High Court Madras High Court

M.R.F. Limited vs Deputy Commissioner Of … on 27 March, 1998

Madras High Court
M.R.F. Limited vs Deputy Commissioner Of … on 27 March, 1998
Equivalent citations: 1999 240 ITR 850 Mad
Author: V Sirpurkar
Bench: V Sirpurkar


JUDGMENT

V.S. Sirpurkar, J.

1. The present petition arises out of a notice issued under Section 13 of the Companies (Profits) Surtax Act, 1964. The notice has been sent by the Deputy Commissioner of Income-tax (Special Range).

2. On the basis of the returns filed by the company, an order came to be passed by the Inspecting Assistant Commissioner of Income-tax (Assessment), Range II, Madras-54, dated April 16, 1987, wherein the deduction of Rs. 1,16,16,134 was shown relying on Rule 1(iii) of the Second Schedule of the present Act. In that, the concerned officer had relied on a ruling of the Bombay High Court in the case of CIT v. Zenith Steel Pipes Ltd. [1978] 112 ITR 215. In the said order, this figure of Rs. 1,16,16,134 was arrived at on the basis of the difference between book depreciation and the depreciation allowed by the Department for the years from 1976-77 to 1983-84. It seems that the excess values were added up both in the case of the values reflected from the account books, and the values reflected from the assessment orders. The difference in these totals was arrived at Rs. 1,16,16,134 and that figure was used for applying Rule 1(iii) of the Second Schedule to the Act The said authority thereafter, however, realised that the figure was not correct and issued the above mentioned notice, whereby, it is suggested that the written down value as per the books as on October 1, 1982, was Rs. 10,00,53,000 while the written down value of the assets as per the assessment as on October 1, 1982, was Rs. 6,21,85,351 the difference being Rs. 3,78,47,649. This amount should have been deducted from the capital base instead of Rs. 1,16,16,134 which was deducted in the assessment. The authority concerned treated it as a mistake apparent from the records and called for the explanation of the petitioner. The petitioner challenges the said notice on the ground that the concerned authority had no jurisdiction to issue such a notice.

3. According to learned counsel, the provision under which this notice is given, i.e., Section 13 would be applicable only where the authority concerned has to rectify any mistake which is apparent from the record and not otherwise. According to learned counsel, there is nothing in the notice to suggest that there was any apparent mistake in the assessment order passed. According to learned counsel, though that order by itself was not correct in law, the present notice also was not passed on sound footing as the formula shown by the authority concerned itself would not apply on a correct interpretation of Rule 1(iii) of the Second Schedule to the Act.

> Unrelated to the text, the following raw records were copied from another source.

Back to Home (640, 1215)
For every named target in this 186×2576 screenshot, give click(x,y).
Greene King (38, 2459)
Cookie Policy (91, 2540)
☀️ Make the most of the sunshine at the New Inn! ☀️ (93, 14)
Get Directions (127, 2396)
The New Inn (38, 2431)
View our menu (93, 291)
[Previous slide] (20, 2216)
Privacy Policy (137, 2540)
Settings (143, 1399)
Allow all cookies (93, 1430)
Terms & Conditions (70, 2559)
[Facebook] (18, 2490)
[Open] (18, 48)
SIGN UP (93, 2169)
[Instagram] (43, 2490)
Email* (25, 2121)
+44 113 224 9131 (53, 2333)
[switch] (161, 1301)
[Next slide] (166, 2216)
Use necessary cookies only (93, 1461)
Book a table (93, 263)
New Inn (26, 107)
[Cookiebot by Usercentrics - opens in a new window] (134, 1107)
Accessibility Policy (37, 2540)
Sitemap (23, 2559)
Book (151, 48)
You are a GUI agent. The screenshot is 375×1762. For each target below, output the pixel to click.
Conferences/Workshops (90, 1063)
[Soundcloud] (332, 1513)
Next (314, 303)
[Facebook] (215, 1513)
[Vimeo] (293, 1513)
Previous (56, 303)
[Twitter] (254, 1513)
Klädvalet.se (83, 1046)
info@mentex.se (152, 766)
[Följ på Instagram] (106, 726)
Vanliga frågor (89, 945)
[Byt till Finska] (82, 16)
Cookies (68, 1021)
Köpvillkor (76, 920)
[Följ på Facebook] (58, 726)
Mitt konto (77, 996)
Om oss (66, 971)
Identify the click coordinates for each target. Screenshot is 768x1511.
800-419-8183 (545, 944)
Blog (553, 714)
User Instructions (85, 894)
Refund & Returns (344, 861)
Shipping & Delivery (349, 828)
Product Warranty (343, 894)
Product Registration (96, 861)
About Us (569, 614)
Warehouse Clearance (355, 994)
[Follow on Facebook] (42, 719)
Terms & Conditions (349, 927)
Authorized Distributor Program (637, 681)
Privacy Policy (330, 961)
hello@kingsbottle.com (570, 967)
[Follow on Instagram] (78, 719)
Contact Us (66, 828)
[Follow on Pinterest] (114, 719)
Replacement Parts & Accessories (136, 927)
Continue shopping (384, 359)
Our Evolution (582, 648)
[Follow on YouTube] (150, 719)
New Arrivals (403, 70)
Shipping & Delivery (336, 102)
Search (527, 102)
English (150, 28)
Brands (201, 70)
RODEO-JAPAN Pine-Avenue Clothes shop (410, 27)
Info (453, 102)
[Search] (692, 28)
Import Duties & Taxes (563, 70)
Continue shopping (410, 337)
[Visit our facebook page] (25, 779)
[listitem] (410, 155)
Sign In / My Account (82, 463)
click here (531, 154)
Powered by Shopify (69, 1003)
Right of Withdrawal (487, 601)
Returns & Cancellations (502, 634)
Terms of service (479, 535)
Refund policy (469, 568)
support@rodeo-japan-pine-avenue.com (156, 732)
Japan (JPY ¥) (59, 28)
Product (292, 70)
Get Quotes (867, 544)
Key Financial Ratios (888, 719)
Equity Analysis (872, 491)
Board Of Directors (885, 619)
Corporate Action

4. Learned counsel appearing on behalf of the Department, however, strenuously contends that the formula shown is on the basis of the books of account of the company and its balance-sheet. According to learned counsel, even if full effect is to be given to the aforementioned Bombay High Court ruling, the same result would follow.

5. Learned counsel for the petitioner strenuously contends that in applying the provision of Rule 1(iii) of the Second Schedule, the difference in the amount of depreciation provided by the books and the amount of depreciation allowed by the Department for that particular year alone will have to be considered. According to learned counsel, the notice proceeds on a completely unsustainable interpretation.

6. It is apparent that the concerned authority has issued the notice basing it on the aforementioned reported ruling. Instead of approaching the said authority by way of proper reply and pointing out that the notice was or was not correct, the petitioner has chosen to rush before this court, and in the process, nine long years have elapsed. There would be no point in going into the correctness or otherwise of the notice at this stage, because that would be the task of the concerned authority. However, it is clarified that it is open to the petitioner to approach the said authority and canvass the contention that the difference in the depreciation values which would be referable to Rule 1, Sub-rule (iii), of the Second Schedule to the Act would be for that particular year only. Since the notice is obviously based on a mistake, which the concerned authority feels has been committed in the assessment order, it was perfectly legal for the authority to issue the notice. The petitioner would now approach the concerned authority with his reply and canvass the question on the merits there. The- authority would be well advised to dispose of the matter as early as possible. With these observations, the writ petition is disposed of without any costs.